MATERIALS PROVIDED |
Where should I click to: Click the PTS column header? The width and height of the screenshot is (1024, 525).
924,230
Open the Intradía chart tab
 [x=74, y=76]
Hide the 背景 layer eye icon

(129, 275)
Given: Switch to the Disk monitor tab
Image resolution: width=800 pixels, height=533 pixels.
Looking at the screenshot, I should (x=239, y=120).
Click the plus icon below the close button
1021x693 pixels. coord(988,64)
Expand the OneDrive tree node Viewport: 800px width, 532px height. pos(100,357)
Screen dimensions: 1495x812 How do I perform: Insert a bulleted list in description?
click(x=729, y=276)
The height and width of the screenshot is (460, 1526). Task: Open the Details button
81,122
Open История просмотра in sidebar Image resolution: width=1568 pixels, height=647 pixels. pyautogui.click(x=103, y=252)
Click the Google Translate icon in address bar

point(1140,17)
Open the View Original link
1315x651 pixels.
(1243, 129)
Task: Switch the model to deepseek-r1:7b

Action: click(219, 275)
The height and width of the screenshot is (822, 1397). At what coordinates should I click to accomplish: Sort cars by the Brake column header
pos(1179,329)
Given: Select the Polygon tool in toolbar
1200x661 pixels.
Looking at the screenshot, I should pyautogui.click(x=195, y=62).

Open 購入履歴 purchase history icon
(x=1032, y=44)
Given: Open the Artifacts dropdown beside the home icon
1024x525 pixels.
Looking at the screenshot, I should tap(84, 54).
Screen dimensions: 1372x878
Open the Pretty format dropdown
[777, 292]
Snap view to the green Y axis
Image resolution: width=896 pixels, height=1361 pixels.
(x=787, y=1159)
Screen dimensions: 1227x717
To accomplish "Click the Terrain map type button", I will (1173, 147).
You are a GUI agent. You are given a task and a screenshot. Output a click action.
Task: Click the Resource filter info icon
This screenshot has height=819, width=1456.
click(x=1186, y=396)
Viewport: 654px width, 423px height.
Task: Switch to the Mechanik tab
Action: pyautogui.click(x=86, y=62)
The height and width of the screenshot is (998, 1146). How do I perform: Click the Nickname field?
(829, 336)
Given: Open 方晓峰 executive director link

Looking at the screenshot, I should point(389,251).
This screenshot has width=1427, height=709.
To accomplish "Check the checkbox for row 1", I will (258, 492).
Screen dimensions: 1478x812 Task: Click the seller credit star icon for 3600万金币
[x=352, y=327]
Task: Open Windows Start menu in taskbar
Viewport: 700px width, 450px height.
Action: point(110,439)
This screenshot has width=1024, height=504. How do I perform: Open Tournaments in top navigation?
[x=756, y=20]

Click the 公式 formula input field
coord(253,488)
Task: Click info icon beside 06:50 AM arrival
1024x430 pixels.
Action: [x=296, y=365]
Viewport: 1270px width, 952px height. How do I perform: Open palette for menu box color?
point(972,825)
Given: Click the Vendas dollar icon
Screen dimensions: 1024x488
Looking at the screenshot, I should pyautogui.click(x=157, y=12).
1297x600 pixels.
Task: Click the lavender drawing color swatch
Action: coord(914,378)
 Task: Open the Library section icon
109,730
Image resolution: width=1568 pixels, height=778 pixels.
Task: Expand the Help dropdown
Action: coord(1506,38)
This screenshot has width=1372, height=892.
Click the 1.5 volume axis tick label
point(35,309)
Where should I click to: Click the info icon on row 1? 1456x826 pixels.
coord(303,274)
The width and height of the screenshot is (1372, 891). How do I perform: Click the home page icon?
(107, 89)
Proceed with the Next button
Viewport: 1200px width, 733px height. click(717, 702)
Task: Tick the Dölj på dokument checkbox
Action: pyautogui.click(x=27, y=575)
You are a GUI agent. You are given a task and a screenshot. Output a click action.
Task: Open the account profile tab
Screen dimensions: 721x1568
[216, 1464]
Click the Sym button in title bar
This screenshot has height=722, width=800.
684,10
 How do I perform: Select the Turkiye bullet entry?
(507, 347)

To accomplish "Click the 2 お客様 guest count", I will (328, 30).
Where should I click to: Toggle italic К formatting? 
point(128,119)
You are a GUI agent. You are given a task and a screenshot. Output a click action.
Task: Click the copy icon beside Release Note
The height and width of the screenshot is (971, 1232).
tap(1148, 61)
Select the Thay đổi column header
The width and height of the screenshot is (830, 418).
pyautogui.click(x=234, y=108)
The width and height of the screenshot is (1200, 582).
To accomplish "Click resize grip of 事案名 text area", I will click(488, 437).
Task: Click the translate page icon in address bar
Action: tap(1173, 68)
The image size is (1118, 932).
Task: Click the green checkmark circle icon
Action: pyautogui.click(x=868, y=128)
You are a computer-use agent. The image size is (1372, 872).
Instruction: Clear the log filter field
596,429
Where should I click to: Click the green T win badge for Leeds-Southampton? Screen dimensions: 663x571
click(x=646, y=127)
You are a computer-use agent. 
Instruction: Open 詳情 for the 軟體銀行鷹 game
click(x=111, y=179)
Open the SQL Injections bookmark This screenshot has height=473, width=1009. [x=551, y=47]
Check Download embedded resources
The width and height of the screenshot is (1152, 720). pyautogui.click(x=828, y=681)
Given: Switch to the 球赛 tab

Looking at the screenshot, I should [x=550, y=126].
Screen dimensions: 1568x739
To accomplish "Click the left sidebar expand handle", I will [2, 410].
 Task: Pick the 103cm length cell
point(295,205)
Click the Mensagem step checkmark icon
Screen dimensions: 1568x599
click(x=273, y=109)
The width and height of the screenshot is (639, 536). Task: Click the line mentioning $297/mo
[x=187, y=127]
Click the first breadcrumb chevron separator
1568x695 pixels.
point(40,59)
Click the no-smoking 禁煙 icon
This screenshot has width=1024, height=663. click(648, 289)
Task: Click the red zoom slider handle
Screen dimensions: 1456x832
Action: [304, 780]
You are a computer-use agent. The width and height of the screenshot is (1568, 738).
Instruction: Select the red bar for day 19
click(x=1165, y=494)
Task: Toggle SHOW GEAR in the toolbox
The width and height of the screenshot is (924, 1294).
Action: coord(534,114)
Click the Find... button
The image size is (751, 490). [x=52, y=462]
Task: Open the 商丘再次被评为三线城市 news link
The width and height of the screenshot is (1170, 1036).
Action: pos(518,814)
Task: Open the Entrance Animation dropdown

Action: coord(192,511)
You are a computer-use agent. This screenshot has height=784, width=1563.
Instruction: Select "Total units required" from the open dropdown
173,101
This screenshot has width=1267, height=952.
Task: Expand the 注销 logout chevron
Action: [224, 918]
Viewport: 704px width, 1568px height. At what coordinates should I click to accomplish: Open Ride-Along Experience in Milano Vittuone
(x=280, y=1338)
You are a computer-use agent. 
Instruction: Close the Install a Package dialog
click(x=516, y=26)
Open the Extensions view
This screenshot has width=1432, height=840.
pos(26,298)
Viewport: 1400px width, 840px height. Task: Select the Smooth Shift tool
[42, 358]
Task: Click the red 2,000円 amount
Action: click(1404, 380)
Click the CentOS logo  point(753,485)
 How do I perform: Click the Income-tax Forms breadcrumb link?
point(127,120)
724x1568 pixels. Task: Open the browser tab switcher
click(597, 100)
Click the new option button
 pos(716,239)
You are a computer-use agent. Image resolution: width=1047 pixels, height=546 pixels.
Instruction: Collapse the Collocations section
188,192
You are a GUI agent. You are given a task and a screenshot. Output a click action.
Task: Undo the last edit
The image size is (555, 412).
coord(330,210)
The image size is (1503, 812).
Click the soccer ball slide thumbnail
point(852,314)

DIRECTIONS |
Can you turn the lines above into a Markdown table with the columns "Row" and "Line," numbering each row and leaving out the blank lines?

ANSWER |
| Row | Line |
|---|---|
| 1 | Where should I click to: Click the PTS column header? The width and height of the screenshot is (1024, 525). |
| 2 | 924,230 |
| 3 | Open the Intradía chart tab |
| 4 |  [x=74, y=76] |
| 5 | Hide the 背景 layer eye icon |
| 6 | (129, 275) |
| 7 | Given: Switch to the Disk monitor tab |
| 8 | Image resolution: width=800 pixels, height=533 pixels. |
| 9 | Looking at the screenshot, I should (x=239, y=120). |
| 10 | Click the plus icon below the close button |
| 11 | 1021x693 pixels. coord(988,64) |
| 12 | Expand the OneDrive tree node Viewport: 800px width, 532px height. pos(100,357) |
| 13 | Screen dimensions: 1495x812 How do I perform: Insert a bulleted list in description? |
| 14 | click(x=729, y=276) |
| 15 | The height and width of the screenshot is (460, 1526). Task: Open the Details button |
| 16 | 81,122 |
| 17 | Open История просмотра in sidebar Image resolution: width=1568 pixels, height=647 pixels. pyautogui.click(x=103, y=252) |
| 18 | Click the Google Translate icon in address bar |
| 19 | point(1140,17) |
| 20 | Open the View Original link |
| 21 | 1315x651 pixels. |
| 22 | (1243, 129) |
| 23 | Task: Switch the model to deepseek-r1:7b |
| 24 | Action: click(219, 275) |
| 25 | The height and width of the screenshot is (822, 1397). At what coordinates should I click to accomplish: Sort cars by the Brake column header |
| 26 | pos(1179,329) |
| 27 | Given: Select the Polygon tool in toolbar |
| 28 | 1200x661 pixels. |
| 29 | Looking at the screenshot, I should pyautogui.click(x=195, y=62). |
| 30 | Open 購入履歴 purchase history icon |
| 31 | (x=1032, y=44) |
| 32 | Given: Open the Artifacts dropdown beside the home icon |
| 33 | 1024x525 pixels. |
| 34 | Looking at the screenshot, I should tap(84, 54). |
| 35 | Screen dimensions: 1372x878 |
| 36 | Open the Pretty format dropdown |
| 37 | [777, 292] |
| 38 | Snap view to the green Y axis |
| 39 | Image resolution: width=896 pixels, height=1361 pixels. |
| 40 | (x=787, y=1159) |
| 41 | Screen dimensions: 1227x717 |
| 42 | To accomplish "Click the Terrain map type button", I will (1173, 147). |
| 43 | You are a GUI agent. You are given a task and a screenshot. Output a click action. |
| 44 | Task: Click the Resource filter info icon |
| 45 | This screenshot has height=819, width=1456. |
| 46 | click(x=1186, y=396) |
| 47 | Viewport: 654px width, 423px height. |
| 48 | Task: Switch to the Mechanik tab |
| 49 | Action: pyautogui.click(x=86, y=62) |
| 50 | The height and width of the screenshot is (998, 1146). How do I perform: Click the Nickname field? |
| 51 | (829, 336) |
| 52 | Given: Open 方晓峰 executive director link |
| 53 | Looking at the screenshot, I should point(389,251). |
| 54 | This screenshot has width=1427, height=709. |
| 55 | To accomplish "Check the checkbox for row 1", I will (258, 492). |
| 56 | Screen dimensions: 1478x812 Task: Click the seller credit star icon for 3600万金币 |
| 57 | [x=352, y=327] |
| 58 | Task: Open Windows Start menu in taskbar |
| 59 | Viewport: 700px width, 450px height. |
| 60 | Action: point(110,439) |
| 61 | This screenshot has width=1024, height=504. How do I perform: Open Tournaments in top navigation? |
| 62 | [x=756, y=20] |
| 63 | Click the 公式 formula input field |
| 64 | coord(253,488) |
| 65 | Task: Click info icon beside 06:50 AM arrival |
| 66 | 1024x430 pixels. |
| 67 | Action: [x=296, y=365] |
| 68 | Viewport: 1270px width, 952px height. How do I perform: Open palette for menu box color? |
| 69 | point(972,825) |
| 70 | Given: Click the Vendas dollar icon |
| 71 | Screen dimensions: 1024x488 |
| 72 | Looking at the screenshot, I should pyautogui.click(x=157, y=12). |
| 73 | 1297x600 pixels. |
| 74 | Task: Click the lavender drawing color swatch |
| 75 | Action: coord(914,378) |
| 76 |  Task: Open the Library section icon |
| 77 | 109,730 |
| 78 | Image resolution: width=1568 pixels, height=778 pixels. |
| 79 | Task: Expand the Help dropdown |
| 80 | Action: coord(1506,38) |
| 81 | This screenshot has width=1372, height=892. |
| 82 | Click the 1.5 volume axis tick label |
| 83 | point(35,309) |
| 84 | Where should I click to: Click the info icon on row 1? 1456x826 pixels. |
| 85 | coord(303,274) |
| 86 | The width and height of the screenshot is (1372, 891). How do I perform: Click the home page icon? |
| 87 | (107, 89) |
| 88 | Proceed with the Next button |
| 89 | Viewport: 1200px width, 733px height. click(717, 702) |
| 90 | Task: Tick the Dölj på dokument checkbox |
| 91 | Action: pyautogui.click(x=27, y=575) |
| 92 | You are a GUI agent. You are given a task and a screenshot. Output a click action. |
| 93 | Task: Open the account profile tab |
| 94 | Screen dimensions: 721x1568 |
| 95 | [216, 1464] |
| 96 | Click the Sym button in title bar |
| 97 | This screenshot has height=722, width=800. |
| 98 | 684,10 |
| 99 |  How do I perform: Select the Turkiye bullet entry? |
| 100 | (507, 347) |
| 101 | To accomplish "Click the 2 お客様 guest count", I will (328, 30). |
| 102 | Where should I click to: Toggle italic К formatting?  |
| 103 | point(128,119) |
| 104 | You are a GUI agent. You are given a task and a screenshot. Output a click action. |
| 105 | Task: Click the copy icon beside Release Note |
| 106 | The height and width of the screenshot is (971, 1232). |
| 107 | tap(1148, 61) |
| 108 | Select the Thay đổi column header |
| 109 | The width and height of the screenshot is (830, 418). |
| 110 | pyautogui.click(x=234, y=108) |
| 111 | The width and height of the screenshot is (1200, 582). |
| 112 | To accomplish "Click resize grip of 事案名 text area", I will click(488, 437). |
| 113 | Task: Click the translate page icon in address bar |
| 114 | Action: tap(1173, 68) |
| 115 | The image size is (1118, 932). |
| 116 | Task: Click the green checkmark circle icon |
| 117 | Action: pyautogui.click(x=868, y=128) |
| 118 | You are a computer-use agent. The image size is (1372, 872). |
| 119 | Instruction: Clear the log filter field |
| 120 | 596,429 |
| 121 | Where should I click to: Click the green T win badge for Leeds-Southampton? Screen dimensions: 663x571 |
| 122 | click(x=646, y=127) |
| 123 | You are a computer-use agent.  |
| 124 | Instruction: Open 詳情 for the 軟體銀行鷹 game |
| 125 | click(x=111, y=179) |
| 126 | Open the SQL Injections bookmark This screenshot has height=473, width=1009. [x=551, y=47] |
| 127 | Check Download embedded resources |
| 128 | The width and height of the screenshot is (1152, 720). pyautogui.click(x=828, y=681) |
| 129 | Given: Switch to the 球赛 tab |
| 130 | Looking at the screenshot, I should [x=550, y=126]. |
| 131 | Screen dimensions: 1568x739 |
| 132 | To accomplish "Click the left sidebar expand handle", I will [2, 410]. |
| 133 |  Task: Pick the 103cm length cell |
| 134 | point(295,205) |
| 135 | Click the Mensagem step checkmark icon |
| 136 | Screen dimensions: 1568x599 |
| 137 | click(x=273, y=109) |
| 138 | The width and height of the screenshot is (639, 536). Task: Click the line mentioning $297/mo |
| 139 | [x=187, y=127] |
| 140 | Click the first breadcrumb chevron separator |
| 141 | 1568x695 pixels. |
| 142 | point(40,59) |
| 143 | Click the no-smoking 禁煙 icon |
| 144 | This screenshot has width=1024, height=663. click(648, 289) |
| 145 | Task: Click the red zoom slider handle |
| 146 | Screen dimensions: 1456x832 |
| 147 | Action: [304, 780] |
| 148 | You are a computer-use agent. The width and height of the screenshot is (1568, 738). |
| 149 | Instruction: Select the red bar for day 19 |
| 150 | click(x=1165, y=494) |
| 151 | Task: Toggle SHOW GEAR in the toolbox |
| 152 | The width and height of the screenshot is (924, 1294). |
| 153 | Action: coord(534,114) |
| 154 | Click the Find... button |
| 155 | The image size is (751, 490). [x=52, y=462] |
| 156 | Task: Open the 商丘再次被评为三线城市 news link |
| 157 | The width and height of the screenshot is (1170, 1036). |
| 158 | Action: pos(518,814) |
| 159 | Task: Open the Entrance Animation dropdown |
| 160 | Action: coord(192,511) |
| 161 | You are a computer-use agent. This screenshot has height=784, width=1563. |
| 162 | Instruction: Select "Total units required" from the open dropdown |
| 163 | 173,101 |
| 164 | This screenshot has width=1267, height=952. |
| 165 | Task: Expand the 注销 logout chevron |
| 166 | Action: [224, 918] |
| 167 | Viewport: 704px width, 1568px height. At what coordinates should I click to accomplish: Open Ride-Along Experience in Milano Vittuone |
| 168 | (x=280, y=1338) |
| 169 | You are a computer-use agent.  |
| 170 | Instruction: Close the Install a Package dialog |
| 171 | click(x=516, y=26) |
| 172 | Open the Extensions view |
| 173 | This screenshot has width=1432, height=840. |
| 174 | pos(26,298) |
| 175 | Viewport: 1400px width, 840px height. Task: Select the Smooth Shift tool |
| 176 | [42, 358] |
| 177 | Task: Click the red 2,000円 amount |
| 178 | Action: click(1404, 380) |
| 179 | Click the CentOS logo  point(753,485) |
| 180 |  How do I perform: Click the Income-tax Forms breadcrumb link? |
| 181 | point(127,120) |
| 182 | 724x1568 pixels. Task: Open the browser tab switcher |
| 183 | click(597, 100) |
| 184 | Click the new option button |
| 185 |  pos(716,239) |
| 186 | You are a computer-use agent. Image resolution: width=1047 pixels, height=546 pixels. |
| 187 | Instruction: Collapse the Collocations section |
| 188 | 188,192 |
| 189 | You are a GUI agent. You are given a task and a screenshot. Output a click action. |
| 190 | Task: Undo the last edit |
| 191 | The image size is (555, 412). |
| 192 | coord(330,210) |
| 193 | The image size is (1503, 812). |
| 194 | Click the soccer ball slide thumbnail |
| 195 | point(852,314) |